In July 2011, as Boehner spent weeks trying to cinch a $4 trillion debt deal with Obama, McConnell saw failure coming and drew up a complicated parliamentary move to increase the Treasury’s authority to borrow money. It drew immediate scorn from House conservatives, and in the end Boehner helped get more than $2 trillion in budget savings, but only after McConnell brokered the final deal, including his complicated maneuver to avert a default on the federal debt.


Former congressional leaders trace the current mess to the breakdown of what is known as “regular order,” in which the two chambers pass separate bills long before any deadline and they get to a House-Senate conference to hammer out the differences.


“We do our thing, let them do their thing. Don’t be criticizing them because of what they do or don’t do,” Trent Lott (R-Miss.), the Senate majority leader from 1996 to 2001, said he used to tell his rank and file. “And then we shall meet between the two and work the deal out. Don’t worry about what happens here or there; we’ll fix it in conference.”


The “fix it in conference” ethos has all but disappeared in Congress, where the most routine legislative issues go right up against, and then sometimes past, deadlines.


In late January Boehner sent McConnell a bill that was too conservative to overcome a Democratic filibuster in the Senate, particularly after Boehner allowed an amendment that repealed a 2012 order from Obama that protected certain teenage children brought here illegally from deportation. It gave the speaker cover with his far-right flank but left McConnell no chance of getting any Democratic support.

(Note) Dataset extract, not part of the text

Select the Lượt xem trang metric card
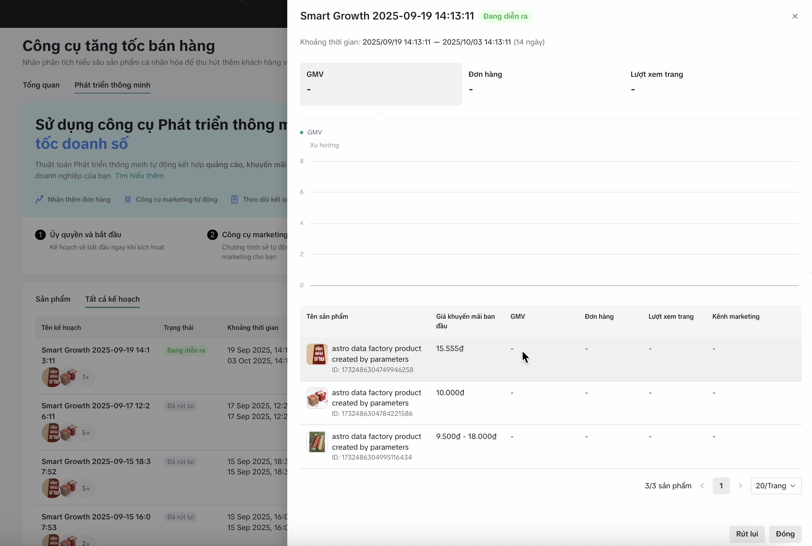The height and width of the screenshot is (546, 812). click(704, 84)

After a few tries McConnell declared the Senate “stuck” a few weeks ago, trying to prod House Republicans to send over a different measure. They wouldn’t budge.


Finally, on Monday McConnell announced he was separating the fight over the immigration orders from the DHS funding. He told a couple of reporters it was “pretty obvious” what he was doing — he had analyzed the situation and knew it was time to cut bait.


Boehner, still trying to work an angle, refused to give up. Despite McConnell’s doubts at success, Boehner wants three more weeks to try to get a better deal.


“You know,” the speaker said Thursday, “he has his challenges, and I have mine.”



Paul Kane covers Congress and politics for the Washington Post.